Results showed median PFS of 5.6 months (95% CI, 5.3-7.3) with tivozanib vs. 3.9 months (95% CI, 3.7-5.6) with sorafenib (HR = 0.73; 95% CI, 0.56-0.94).
A greater proportion of patients assigned tivozanib achieved 1-year PFS (28% vs. 11%) and 2-year PFS (18% vs. 5%).
Researchers observed a consistent treatment effect across the patient subgroups; however, there appeared to be a gradient of benefit in terms of IMDC risk category, with greater benefit observed for the favorable- and intermediate-risk categories than for the poor-risk category, Rini said.

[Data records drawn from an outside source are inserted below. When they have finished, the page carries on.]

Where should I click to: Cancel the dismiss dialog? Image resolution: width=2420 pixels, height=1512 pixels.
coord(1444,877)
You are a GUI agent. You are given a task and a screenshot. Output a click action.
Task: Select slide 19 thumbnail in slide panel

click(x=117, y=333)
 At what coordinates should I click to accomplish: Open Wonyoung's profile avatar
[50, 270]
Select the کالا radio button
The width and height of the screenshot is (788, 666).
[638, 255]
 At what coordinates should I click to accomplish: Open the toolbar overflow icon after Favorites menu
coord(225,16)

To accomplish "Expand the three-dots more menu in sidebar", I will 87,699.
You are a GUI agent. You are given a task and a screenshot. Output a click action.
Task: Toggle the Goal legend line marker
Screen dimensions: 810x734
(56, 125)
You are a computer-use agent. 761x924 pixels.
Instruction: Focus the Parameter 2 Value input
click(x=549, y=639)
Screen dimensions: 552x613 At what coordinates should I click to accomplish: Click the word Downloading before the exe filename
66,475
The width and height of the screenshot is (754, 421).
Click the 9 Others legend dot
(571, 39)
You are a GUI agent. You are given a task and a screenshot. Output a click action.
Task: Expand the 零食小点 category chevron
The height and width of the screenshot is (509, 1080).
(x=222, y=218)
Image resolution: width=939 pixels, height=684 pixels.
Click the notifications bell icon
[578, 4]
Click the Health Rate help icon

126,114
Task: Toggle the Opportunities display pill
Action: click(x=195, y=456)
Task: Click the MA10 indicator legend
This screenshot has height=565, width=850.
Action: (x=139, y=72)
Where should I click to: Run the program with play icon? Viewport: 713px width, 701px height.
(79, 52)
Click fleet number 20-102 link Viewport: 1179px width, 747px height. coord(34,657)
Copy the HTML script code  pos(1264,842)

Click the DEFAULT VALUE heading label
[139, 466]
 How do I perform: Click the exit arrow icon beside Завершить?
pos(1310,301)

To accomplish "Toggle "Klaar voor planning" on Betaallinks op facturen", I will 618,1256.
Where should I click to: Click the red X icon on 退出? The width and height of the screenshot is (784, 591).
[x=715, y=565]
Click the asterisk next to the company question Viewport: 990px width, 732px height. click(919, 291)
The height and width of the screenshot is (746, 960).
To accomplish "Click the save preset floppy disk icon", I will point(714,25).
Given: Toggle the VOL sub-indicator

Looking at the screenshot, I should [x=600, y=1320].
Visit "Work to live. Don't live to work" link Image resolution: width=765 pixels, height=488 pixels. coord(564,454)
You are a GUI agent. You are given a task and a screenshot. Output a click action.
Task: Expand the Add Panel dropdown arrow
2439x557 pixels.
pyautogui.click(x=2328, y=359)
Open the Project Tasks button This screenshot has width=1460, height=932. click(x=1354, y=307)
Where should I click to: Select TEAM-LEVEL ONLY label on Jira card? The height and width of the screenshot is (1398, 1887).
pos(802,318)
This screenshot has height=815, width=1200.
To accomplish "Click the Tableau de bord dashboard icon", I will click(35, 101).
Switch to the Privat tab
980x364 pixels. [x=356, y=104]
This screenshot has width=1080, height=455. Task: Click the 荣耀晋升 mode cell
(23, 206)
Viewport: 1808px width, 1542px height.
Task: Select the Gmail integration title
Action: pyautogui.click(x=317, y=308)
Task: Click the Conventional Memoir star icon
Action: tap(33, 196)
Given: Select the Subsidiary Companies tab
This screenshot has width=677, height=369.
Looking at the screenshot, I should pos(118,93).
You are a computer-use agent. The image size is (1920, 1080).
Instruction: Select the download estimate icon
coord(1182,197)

Among the subgroup of patients who received previous immunotherapy — a subgroup researcher analyzed separately to reflect practice patterns of using these agents upfront, Rini said — median PFS was 7.3 months (95% CI, 5.3-11.1) with tivozanib vs. 5.1 months (95% CI, 3.6-7.4) with sorafenib (HR = 0.55; 95% CI, 0.32-0.94).
ORR was 18% with tivozanib vs. 8% with sorafenib (P = .02). Median duration of response was not reached (95% CI, 12.9-not estimable) with tivozanib and 5.7 months (95% CI, 5.6-not estimable) with sorafenib.
Interim OS from the first analysis did not show a benefit with tivozanib (median, 16.4 months vs. 19.7 months; HR = 1.12; 95% CI, 0.84-1.51). However, these data are still immature, Rini said.
Any-grade treatment-related adverse events occurred among 84% of the tivozanib group and 94% of the sorafenib group. Fewer patients in the tivozanib group experienced dose reductions (24% vs. 38%) or interruptions (48% vs. 63%) due to adverse events.
More patients assigned tivozanib experienced hypertension (any grade, 36% vs. 25%; grade 3-4, 20% vs. 14%), fatigue (any grade, 29% vs. 19%), dysphonia (any grade, 24% vs. 8%) and hypothyroidism (any grade, 14% vs. 6%), whereas more patients assigned sorafenib experienced diarrhea (any grade, 50% vs. 33%; grade 3-4, 9% vs. 2%), palmar-plantar erythrodysesthesia syndrome (any grade, 38% vs. 16%; grade 3-4, 10% vs. 1%) and rash (any grade, 24% vs. 4%; grade 3-4, 8% vs. 0%).
“Tivozanib is clearly active and well-tolerated, and would also combine well with immuno-oncology agents,” Rini told HemOnc Today. – by Alexandra Todak
Reference:
Rini BI, et al. Abstract 550. Presented at: Genitourinary Cancers Symposium; Feb. 14-16, 2019; San Francisco.
Disclosures: AVEO Oncology sponsored this study. Rini reports consultant/advisory roles with Bristol-Myers Squibb, Merck, Novartis, Pfizer, Roche/Genentech and Synthorx; research funding to his institution from AstraZeneca/MedImmune, Bristol-Myers Squibb, Merck, Peloton Therapeutics, Pfizer and Roche/Genentech; and travel expenses from Bristol-Myers Squibb, Merck and Pfizer. Please see the abstract for all other authors’ relevant financial disclosures.